» TASK ITEM:
Write the data out again, character for character, with no images.

[Collected data entries]
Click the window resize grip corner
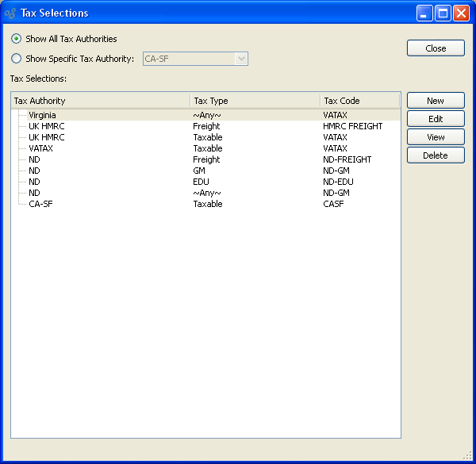The width and height of the screenshot is (476, 464). pos(469,457)
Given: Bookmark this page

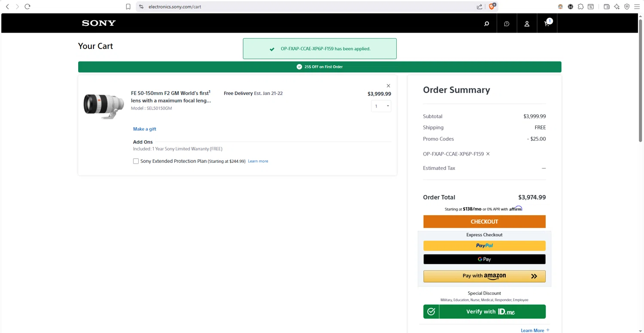Looking at the screenshot, I should tap(128, 6).
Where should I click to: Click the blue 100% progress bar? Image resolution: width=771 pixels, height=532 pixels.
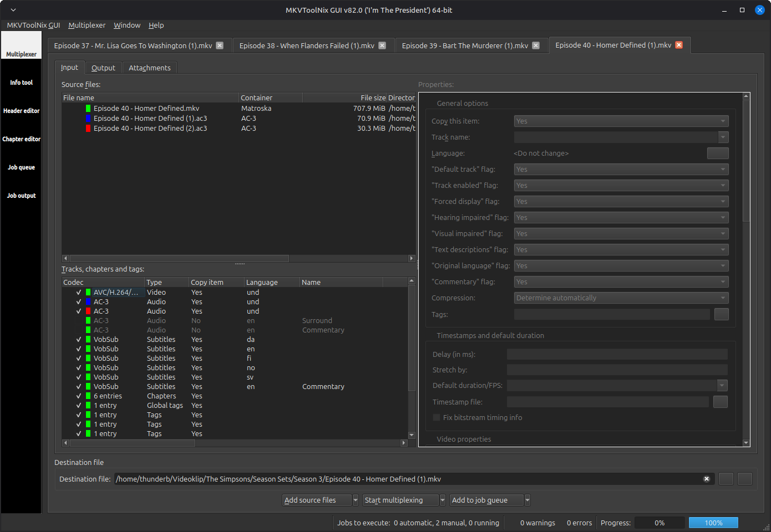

» RESPONSE AREA:
Click the window resize grip corner
The width and height of the screenshot is (476, 464). pos(469,457)
Given: Bookmark this page

Looking at the screenshot, I should tap(128, 6).
Where should I click to: Click the blue 100% progress bar? Image resolution: width=771 pixels, height=532 pixels.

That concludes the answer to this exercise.